● **REQUIRED WORK**:
a) The causal inference review includes a table of estimation methods. List every method named in that table.
b) In the causal inference review, turn the answer paragraph that starts "This result is moderately fragile" into a short bulleted list that keeps its main points.
c) Write out a passage from the causal inference review word for word. Begin at the words "Question 19" and stop after "this result robust?".

List the five causal estimation methods covered in this chapter and the key identifying assumption for each.

Answer | Method | Key Identifying Assumption | |--------|---------------------------| | **Matching / PSM** | Conditional ignorability (unconfoundedness): all confounders are measured | | **IPW / AIPW** | Conditional ignorability + positivity (overlap in propensity scores) | | **Instrumental Variables (2SLS)** | Exclusion restriction: instrument affects outcome only through treatment; plus relevance and exogeneity | | **Difference-in-Differences** | Parallel trends: treated and control groups would have followed the same outcome trajectory absent treatment | | **Regression Discontinuity** | Continuity: potential outcomes are continuous functions of the running variable at the cutoff (no manipulation) | Each assumption is untestable (or only partially testable), and the choice of method depends on which assumption is most defensible given the data and domain knowledge.

Question 19

You estimate a causal effect using AIPW and get $\hat{\tau} = -0.045$ with a 95% CI of $[-0.062, -0.028]$. A sensitivity analysis shows that an unmeasured confounder explaining 5% of the residual variance in both treatment and outcome would reduce the estimate to zero. Is this result robust?

Answer This result is **moderately fragile**. A confounder that explains only 5% of the residual variance in both treatment and outcome — a relatively weak confounder — would be sufficient to explain away the estimated effect. For comparison, if the strongest observed confounder explains 15% of the residual variance in treatment and 10% in outcome, then a confounder half as strong as the strongest observed one could nullify the result. This level of sensitivity warrants caution: the result could be real, but it is not robust to modest amounts of unmeasured confounding. The appropriate conclusion is to report the estimate alongside the sensitivity analysis, noting that the finding depends on the assumption that no unmeasured confounder of this magnitude exists — an assumption that must be evaluated using domain knowledge.

Question 20

Suppose you have access to both an RD design (at a credit score cutoff) and an IPW analysis (using the full population with observed confounders) for estimating the effect of credit approval on default. The RD gives $\hat{\tau} = 0.048$ and the IPW gives $\hat{\tau} = 0.031$. How do you reconcile these two estimates?

● **EXERCISE DATA**:
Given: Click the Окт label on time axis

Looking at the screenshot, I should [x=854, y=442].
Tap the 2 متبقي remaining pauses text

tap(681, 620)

● **ANSWERS BY ITEM**:
a)
- Matching / PSM
- IPW / AIPW
- Instrumental Variables (2SLS)
- Difference-in-Differences
- Regression Discontinuity

b)
- The result is moderately fragile.
- A relatively weak confounder, one explaining only 5% of the residual variance in both treatment and outcome, would be enough to explain away the estimated effect.
- Suppose the strongest observed confounder explained 15% of the residual variance in treatment and 10% in outcome. Then a confounder half that strong could nullify the result.
- The effect could be real, but it is not robust to modest unmeasured confounding, so caution is warranted.
- The estimate should be reported together with the sensitivity analysis. The report should note that the finding assumes no unmeasured confounder of this magnitude exists, and that this assumption must be judged with domain knowledge.

c)
Question 19

You estimate a causal effect using AIPW and get $\hat{\tau} = -0.045$ with a 95% CI of $[-0.062, -0.028]$. A sensitivity analysis shows that an unmeasured confounder explaining 5% of the residual variance in both treatment and outcome would reduce the estimate to zero. Is this result robust?